Reveste-se de especial significado o facto de, em 2003, o TNSJ assumir a responsabilidade pelo renovado Teatro Carlos Alberto, antigo Auditório Nacional, dirigido por Nuno Cardoso, encenador que assina nos anos seguintes diversas produções da Casa. Enquanto segunda sala do TNSJ, o TeCA afirma-se como espaço privilegiado de trabalho em colaboração com companhias e criadores da cidade, mas também como lugar originário de criação e ponto de circulação fundamental para boa parte da produção portuguesa contemporânea.
Ponto culminante do processo de internacionalização – assente até ao momento na realização do PoNTI, e também esboçada em co-produções internacionais, como Raízes Rurais, Paixões Urbanas (1997), ou na breve inscrição na Convenção Teatral Europeia durante o mandato de José Wallenstein – é o reconhecimento da singularidade do projecto artístico de Ricardo Pais por parte da União dos Teatros da Europa (UTE), que, em 2003, aprova a integração do TNSJ na rede de “teatros de arte” fundada por Giorgio Strehler.
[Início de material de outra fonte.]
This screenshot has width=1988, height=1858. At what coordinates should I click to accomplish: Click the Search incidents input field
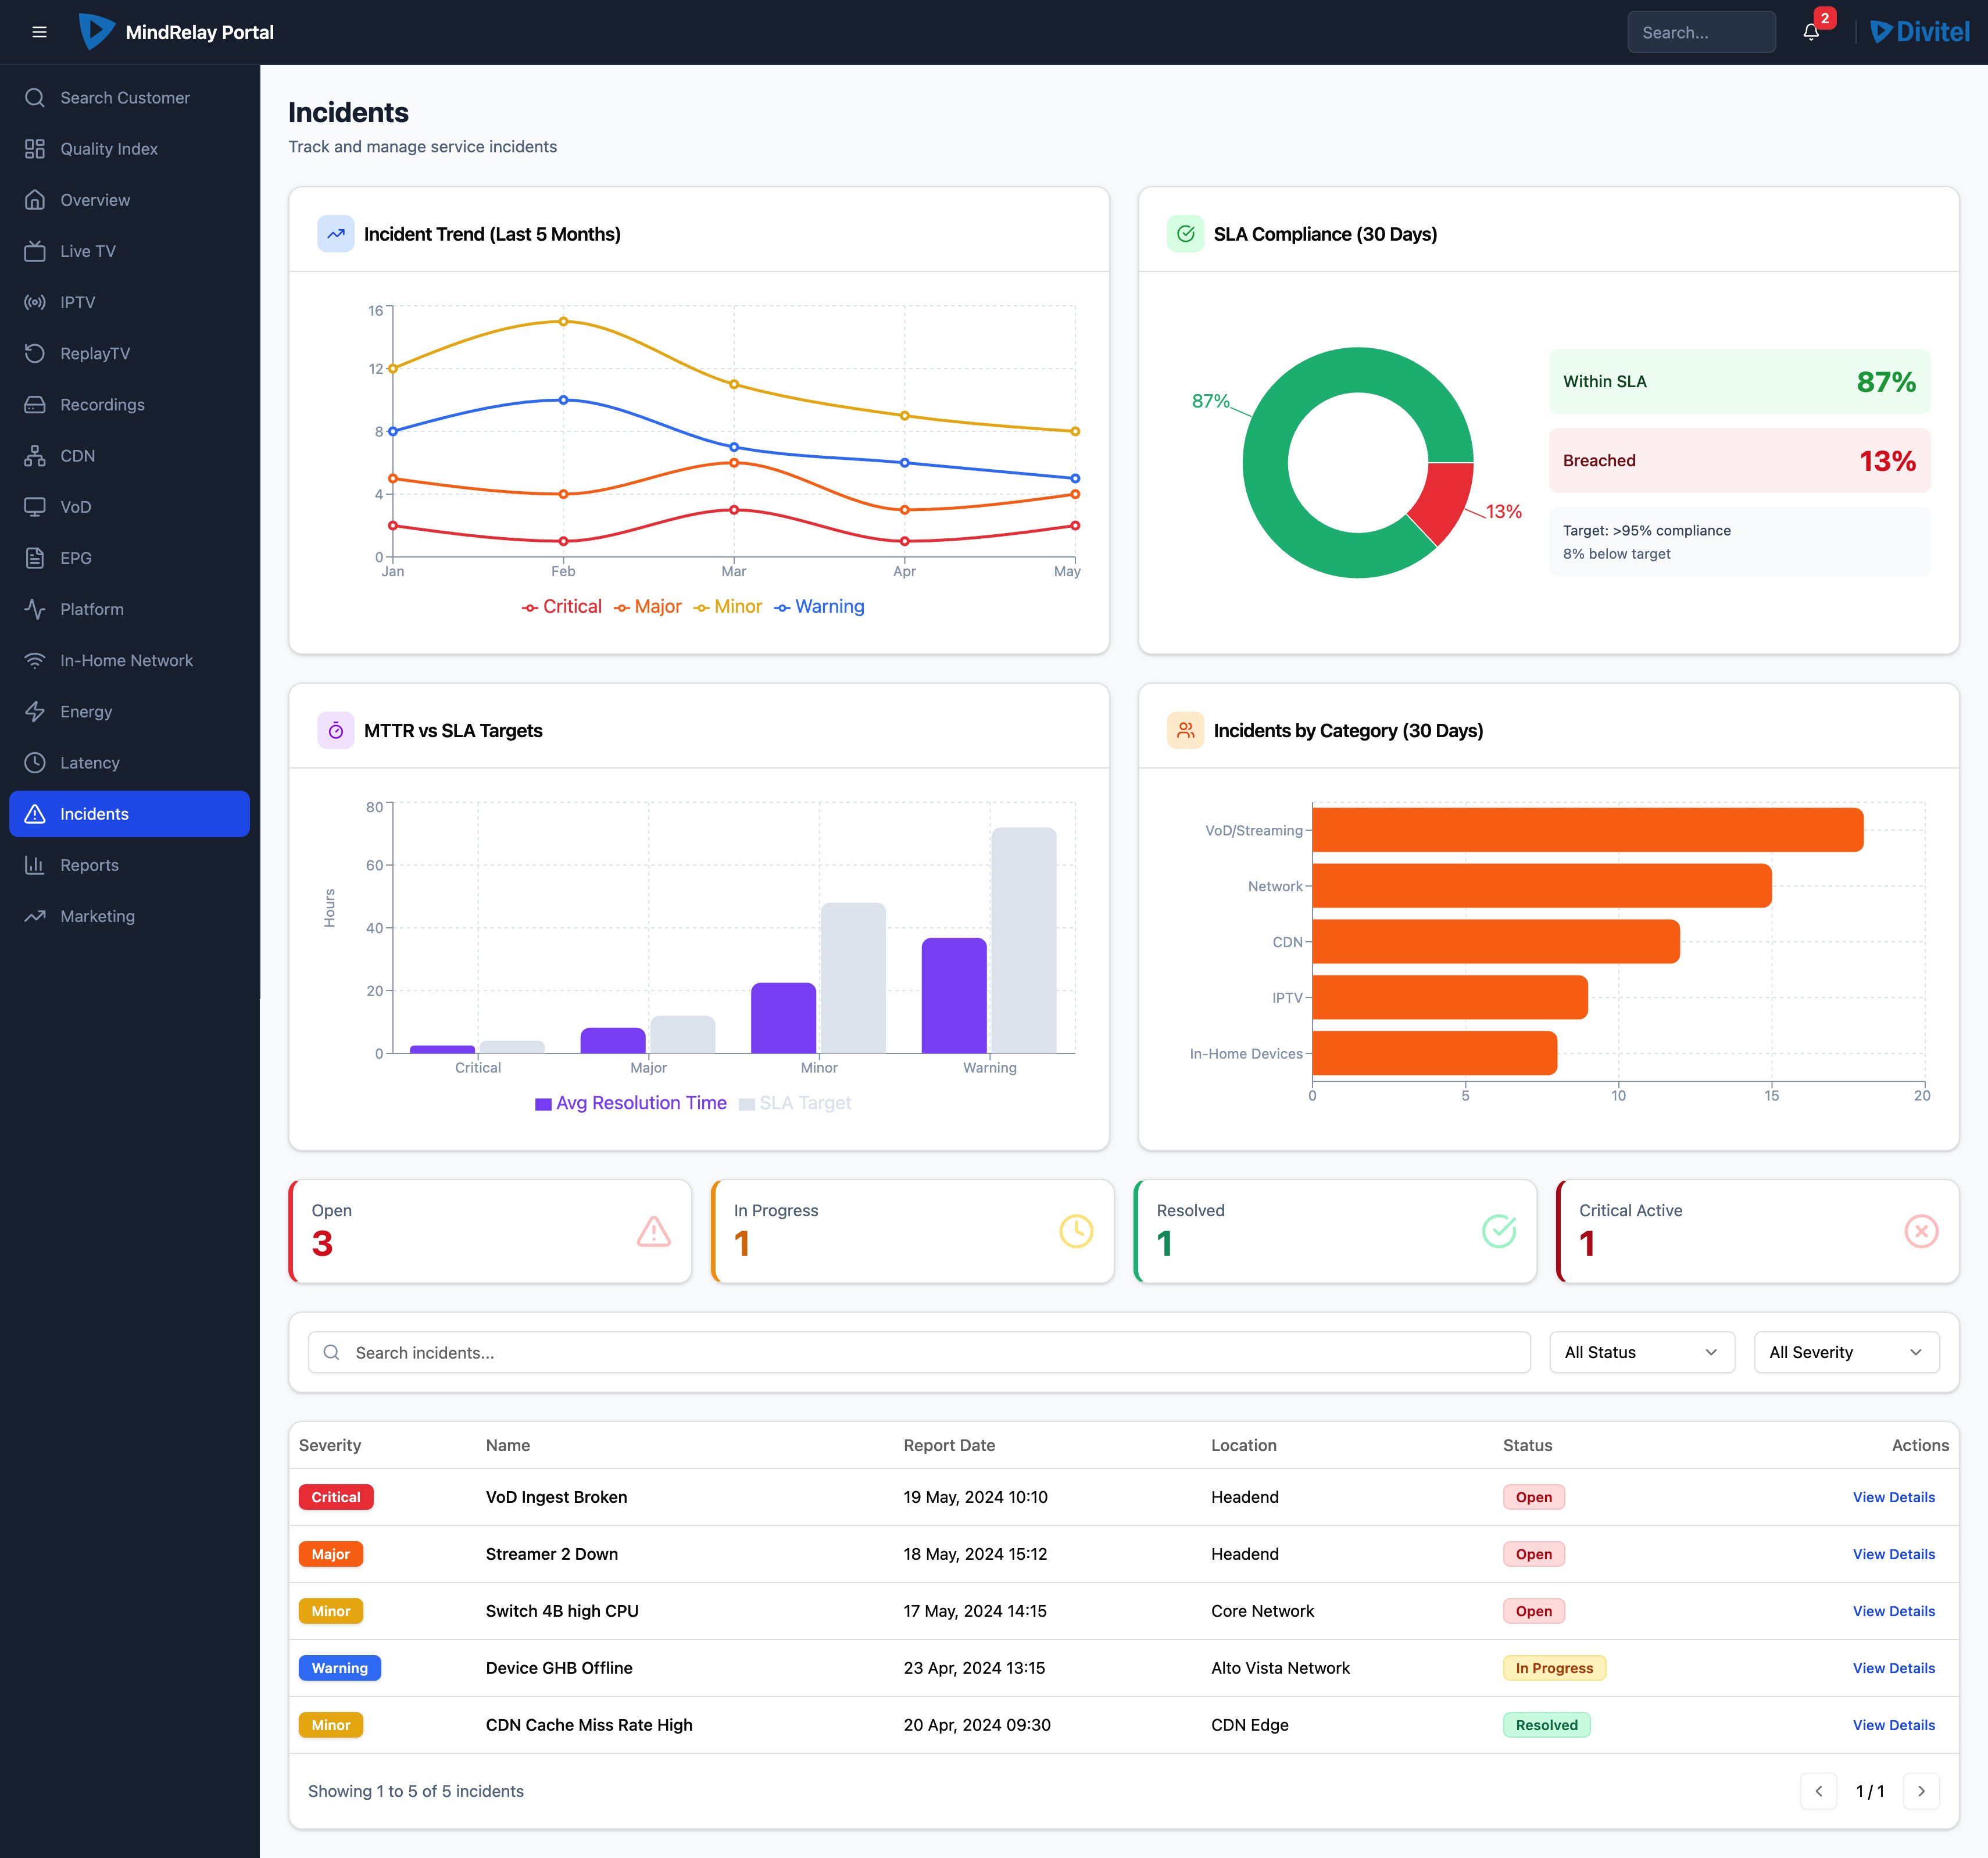(x=918, y=1352)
A consequência mais evidente desta adesão acontece no ano seguinte, com a realização no Porto do XIII Festival da UTE. Nestes anos, a afirmação internacional do TNSJ intensifica-se através de iniciativas como o Portogofone (edições de 2004 e 2007) e da crescente circulação de produções da Casa em palcos europeus. Espectáculos como Woyzeck, de Büchner, enc. Nuno Cardoso (2005), e diversas criações de Ricardo Pais (UBUs, de Alfred Jarry, em 2005, D. João, de Molière, em 2007, e Turismo Infinito, a partir de Fernando Pessoa, em 2008) são apresentados em grandes palcos internacionais. Paralelamente, são também promovidos intercâmbios e parcerias com estruturas como o Teatro de La Abadía (Madrid), o Teatre Lliure (Barcelona), La Comédie de Reims, o Teatro di Roma e o Teatro Stabile di Torino, assinalando o estatuto de maioridade do TNSJ no circuito europeu. A internacionalização da Casa não se circunscreve, todavia, ao espaço europeu e comunitário, mas abrange também o Brasil, envolvimento de que a digressão brasileira de Madame, de Maria Velho da Costa, em 2000, é a experiência mais marcante.
Em 2007, o Teatro Nacional São João é integrado no sector empresarial do Estado, recebendo a designação de Entidade Pública Empresarial, passando Ricardo Pais a acumular as funções de Presidente do Conselho de Administração e Director Artístico. Simultaneamente, é atribuído ao TNSJ o Mosteiro de São Bento da Vitória, que, para além de acolher vários serviços da Casa, assume a condição de espaço de apresentação de espectáculos e programas complementares.
Qualquer nota histórica do projecto artístico do TNSJ ficaria incompleta sem a menção à estreita colaboração gerada na última década com múltiplos criadores, de várias gerações e disciplinas – da representação à composição musical, do desenho de luz à encenação, passando pelas áreas da cenografia, da sonoplastia, dos figurinos, da voz e elocução, da escrita para cena, da fotografia e das artes gráficas. Esta ambição formativa está no centro da actividade do TNSJ na última década, envolvendo actores e criativos, técnicos e os próprios espectadores. Um labor movido não pela pretensão de fazer história, mas pela ambição de que a história do teatro recomece todas as noites.
Bibliografia consultada:
Paulo Eduardo Carvalho – “Cartografia hesitante de uma experiência multiforme: o TNSJ e o teatro na cidade do Porto”. Portogofone 2004 [Programa]. Porto: Teatro Nacional São João, 2004.